Exercise inputs Block Start

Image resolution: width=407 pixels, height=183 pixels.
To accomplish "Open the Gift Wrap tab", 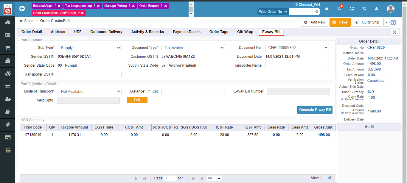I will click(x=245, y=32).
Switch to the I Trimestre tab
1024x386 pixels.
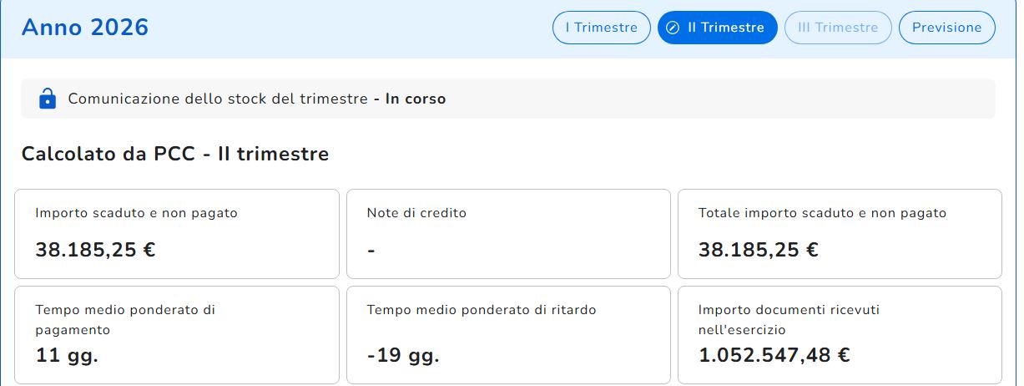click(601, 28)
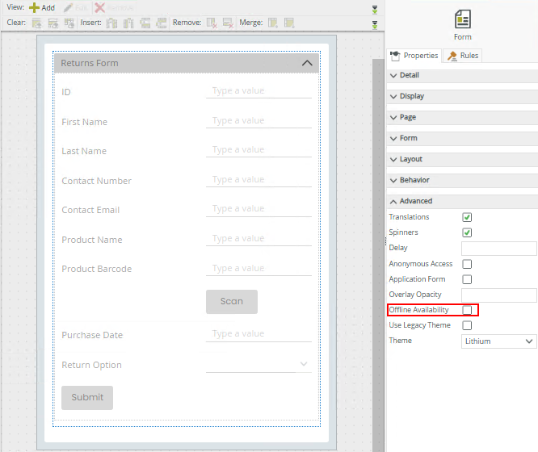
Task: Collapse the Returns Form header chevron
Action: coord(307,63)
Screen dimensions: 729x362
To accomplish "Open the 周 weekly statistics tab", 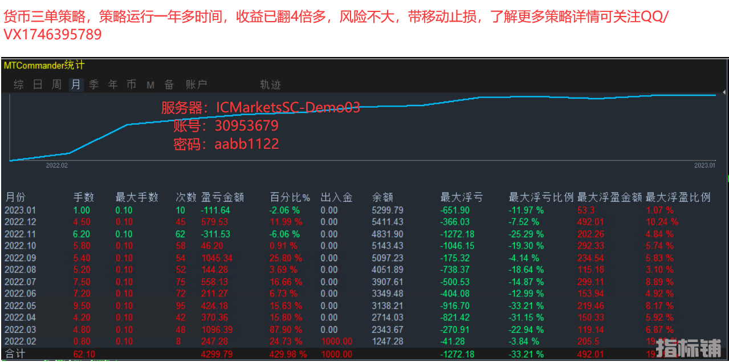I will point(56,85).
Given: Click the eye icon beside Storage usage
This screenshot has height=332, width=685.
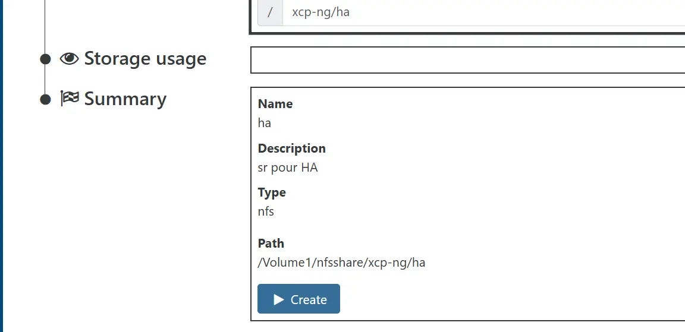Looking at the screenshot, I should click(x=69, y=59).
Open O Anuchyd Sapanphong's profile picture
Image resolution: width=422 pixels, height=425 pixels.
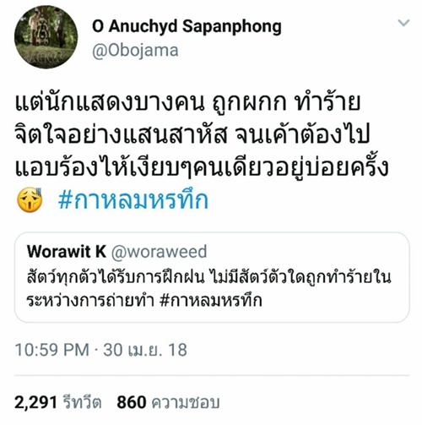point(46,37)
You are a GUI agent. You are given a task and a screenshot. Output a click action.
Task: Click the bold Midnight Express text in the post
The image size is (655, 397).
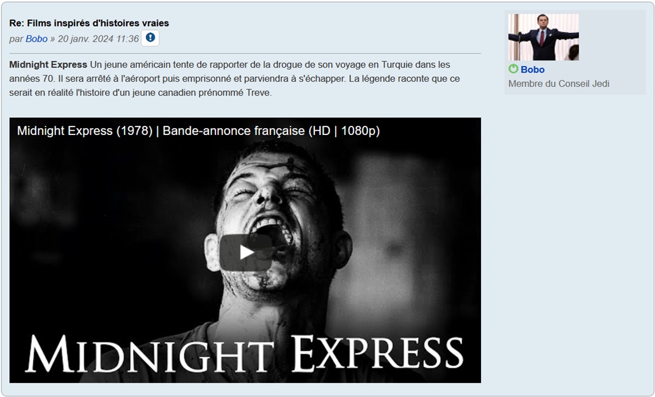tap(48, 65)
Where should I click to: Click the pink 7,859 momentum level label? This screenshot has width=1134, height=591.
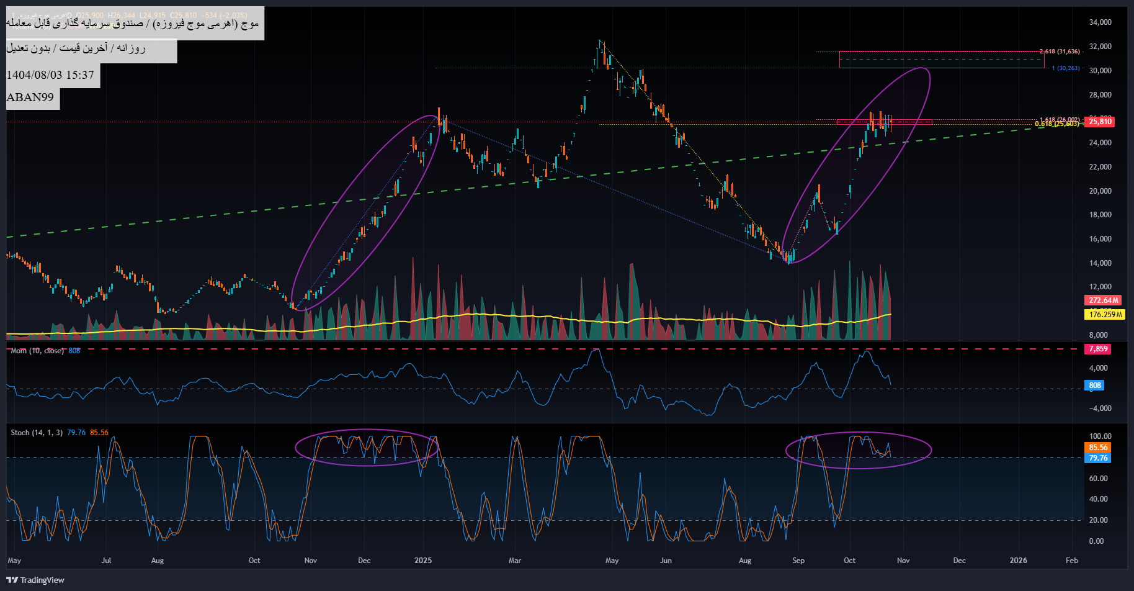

Exercise inputs Block End

= Required work =
Transcribe the listing above exactly, but only from the line with "This screenshot has height=332, width=685." through the line with "You are a GUI". Include both of those lines and omit the pictures.

= Written response =
This screenshot has height=332, width=685.
Looking at the screenshot, I should click(x=69, y=59).
Open O Anuchyd Sapanphong's profile picture
Image resolution: width=422 pixels, height=425 pixels.
point(46,37)
You are a GUI agent. You are given a task and a screenshot. Output a click action.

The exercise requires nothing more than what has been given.